Research

Research Interests

My research interests lie at the intersection of Graph Neural Networks, Agentic AI Systems, and Data Engineering. I’m drawn to problems that require bridging structured data processing with intelligent reasoning systems — enabling more robust, personalized, and explainable learning experiences. My current work spans from graph-based retrieval systems to data automation pipelines for clinical research.

Research Trajectory

My long-term research vision focuses on building graph-based intelligent systems capable of structured reasoning, multi-hop retrieval, and personalized interaction. I’m especially excited by opportunities that bridge machine learning, data engineering, and human-centered design — whether in education, research, or healthcare contexts.

U Lab — Graph Neural Networks & Intelligent Systems

Directed by Professor Jiaxuan You, U Lab focuses on leveraging Graph Neural Networks for reasoning, representation learning, and multi-hop knowledge access. Our work explores how graph structure can enable models to move beyond static prompts and towards structured, explainable intelligence.

TinyTutor (Ideation)

TinyTutor is an early-stage research project that explores how graph-based reasoning can support adaptive tutoring systems. The core idea is to create a graph-enhanced backbone that links concepts, dependencies, and skill progressions — enabling a small language model to act as an interactive, concept-aware tutor. I’m currently designing the system architecture, retrieval pipeline, and evaluation framework for multi-hop question answering and content personalization.

Center for Psychedelic & Consciousness Research (CPCR)
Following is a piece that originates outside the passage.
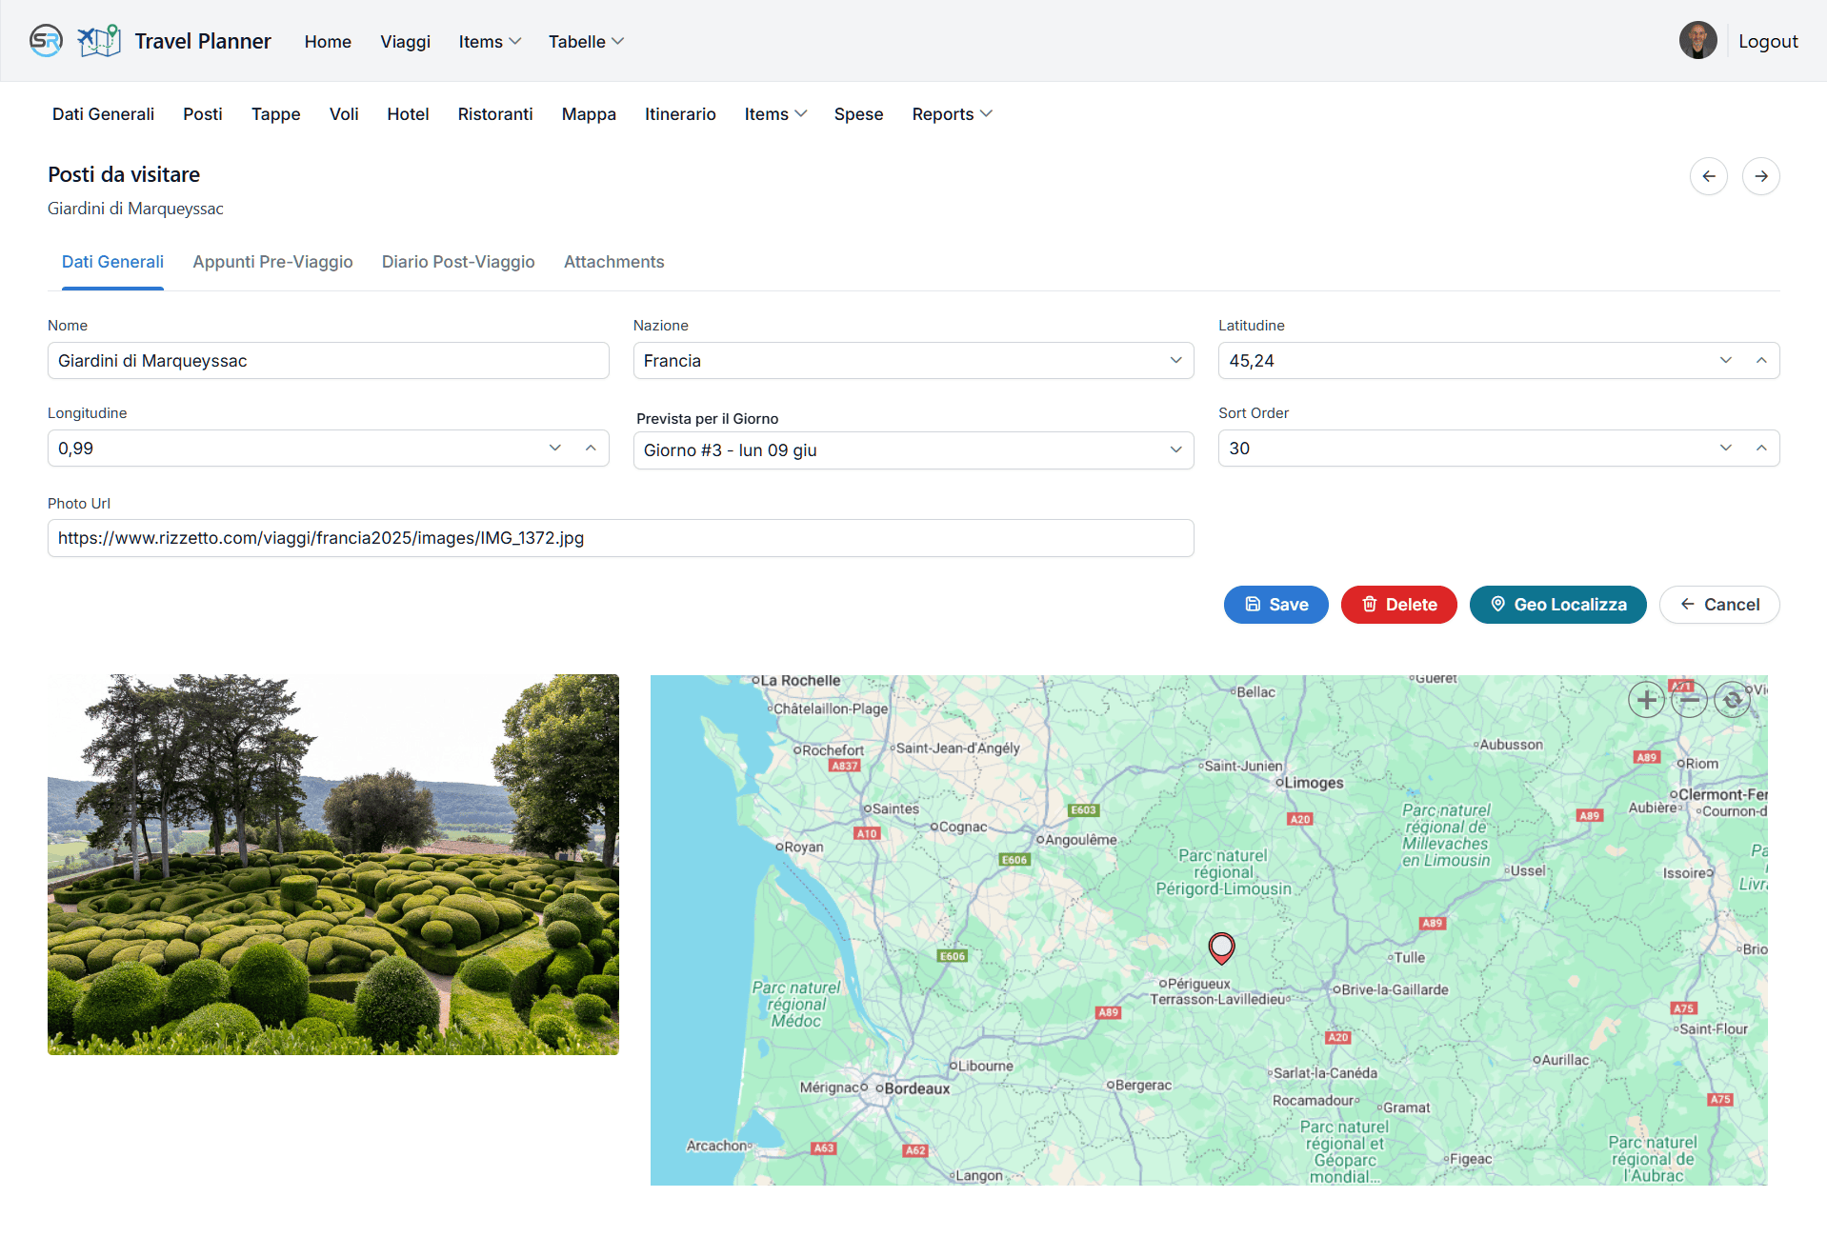The image size is (1827, 1257).
Task: Save the place details
Action: coord(1275,605)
At Johns Hopkins CPCR, my work centers on automating and scaling clinical research data workflows — from ingestion to reporting. CPCR conducts world-leading psychedelic clinical trials, aiming to uncover therapeutic mechanisms and expand responsible psychedelic science. My contributions focus on building reliable, reproducible systems to support researchers and clinicians.

QA Library

A centralized Python library that automates scoring for over 100+ questionnaires and psychometric measures used in CPCR studies. It ensures reproducibility, version control, and harmonization of data across multiple clinical protocols.

PHI Redactor

A pipeline that automatically detects and redacts Protected Health Information (PHI) from unstructured text and tabular datasets. This enables compliant downstream processing and model training on de-identified data.

Data Catalog System

An internal data management platform for organizing, distributing, and versioning scored study datasets. This tool integrates tightly with the QA Library, AE/PD report generator, and other automation scripts to reduce manual overhead in research workflows.
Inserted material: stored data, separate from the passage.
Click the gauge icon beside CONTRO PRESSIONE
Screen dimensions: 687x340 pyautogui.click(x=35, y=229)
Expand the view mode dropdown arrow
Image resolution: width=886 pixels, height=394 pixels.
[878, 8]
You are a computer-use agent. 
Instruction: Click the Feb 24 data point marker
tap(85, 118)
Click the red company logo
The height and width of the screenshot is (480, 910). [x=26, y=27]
Protocol Deviations + Adverse Events (AE/PD) Automation

A RedCap-based automation pipeline that ingests adverse event and protocol deviation data, parses and harmonizes it, and generates human-readable HTML reports for IRB and clinical teams. This reduced manual reporting time and improved standardization across studies.

Toscano Lab — Reactive Sulfur Species Chemistry

In Toscano Lab, I contributed to experimental research investigating the chemistry and biological roles of hydropersulfides. Our work focused on developing reagents and methods to understand protein persulfidation and its biochemical effects.

Lab Work

• Developed and executed wet-lab protocols for hydropersulfide generation.
• Contributed to characterization and analysis of reactive sulfur species.
• Collaborated with interdisciplinary researchers to align experimental workflows with downstream data processing and visualization.